Virtually all human granular lymphocytes expressed the HNK[human natural killer]-1 differentiation antigen when examined in lymphoid compartments from adults, neonates and fetuses. The HNK-1+ cells were distinguishable into 3 subsets having distinct antigenic phenotypes: HNK+T3-M1-, HNK+T3+M1- and HNK+T3-M1+. Thus, > 70% of the HNK-1+ cells from 13-17 wk fetuses (< 0.2% of nucleated cells) lacked T cell antigens (e.g., T3, T8, T4 and T6) and the M1 myeloid antigen. Morphologically, the HNK+T3-M1- cells consisted of 3 different types: small granular lymphocytes (< 10% of HNK-1+ cells), agranular small lymphocytes with a narrow rim of cytoplasm (70-80%) and agranular giant cells (> 15 .mu.m) with considerable neutrophilic cytoplasm (15%). The purified fetal HNK-1+ cells exhibited a low level of cytotoxicity against human erythroleukemia K562 target cells. Almost all of HNK-1+ cells in neonatal tissues as well as adult bone marrow, lymph node and thymus exhibited the HNK+T3+M1-phenotype, contained sparse cytoplasmic granules and had an intermediate level of NK functional activity.

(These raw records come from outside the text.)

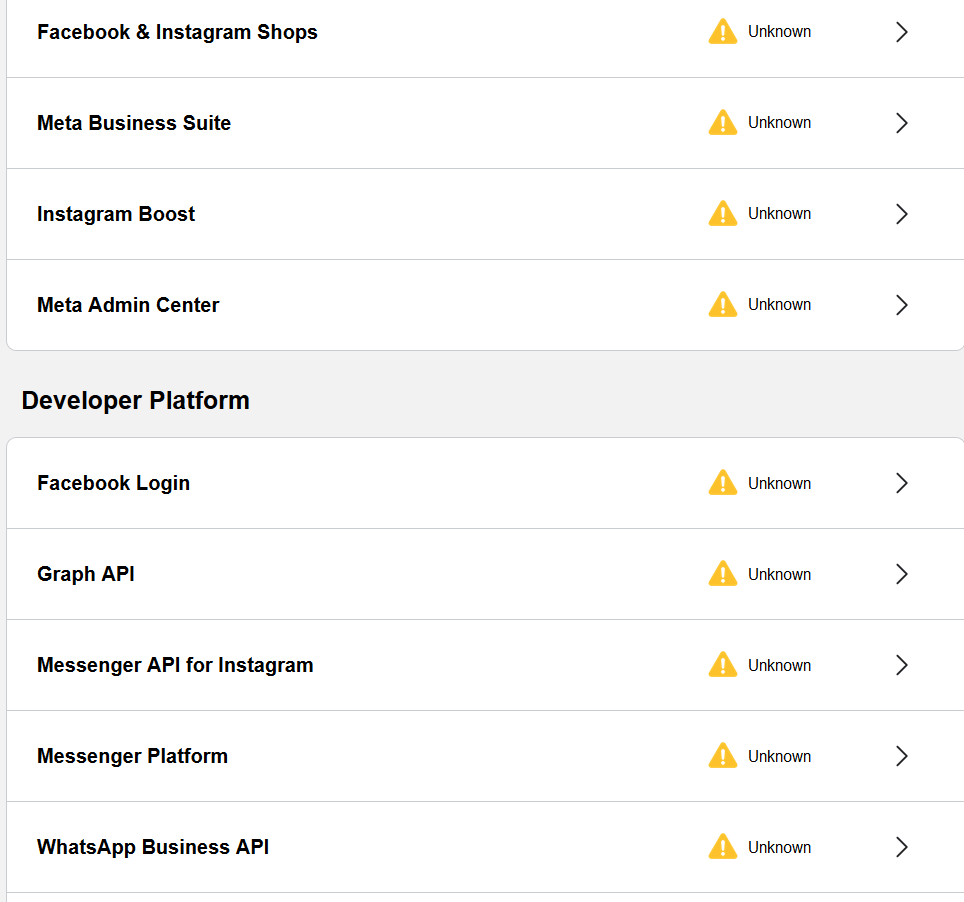Click Graph API warning status icon
This screenshot has height=902, width=964.
(x=722, y=574)
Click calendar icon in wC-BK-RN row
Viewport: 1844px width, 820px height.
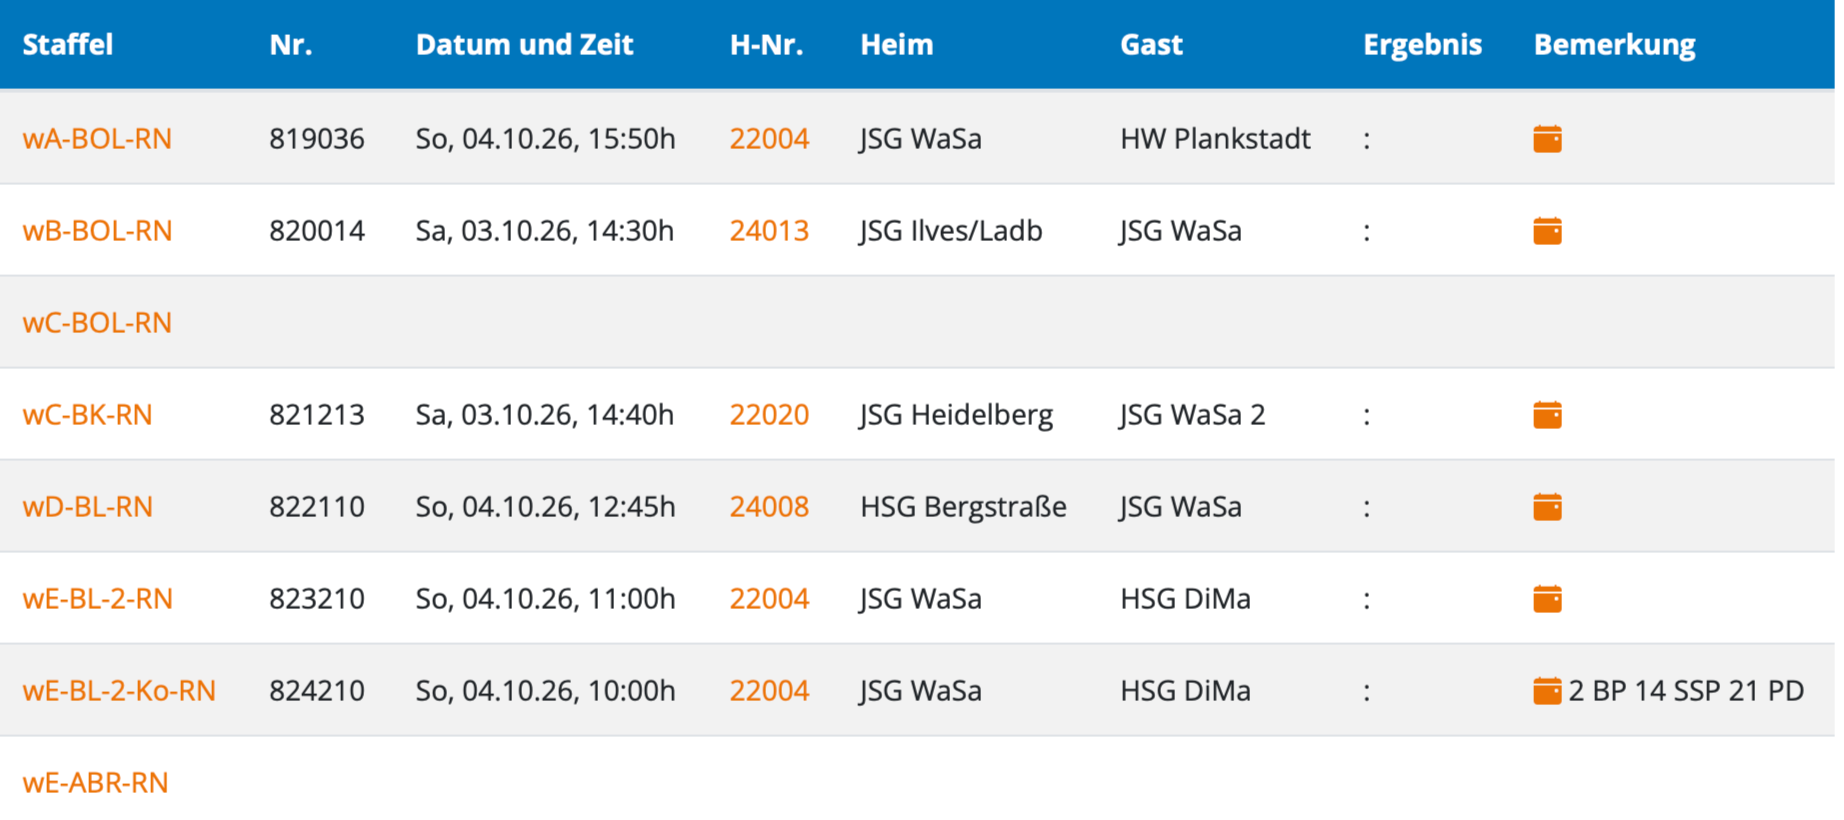click(1547, 415)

Only adult blood and spleen contained a majority of mature HNK-1+ cells. These cells had an HNK+T3-M1+ phenotype, abundant cytoplasmic granules and maximum NK function. Evidently, HNK cells may generate from a separate cell lineage, and they may alter their phenotype, morphology and functional capability during differentiation.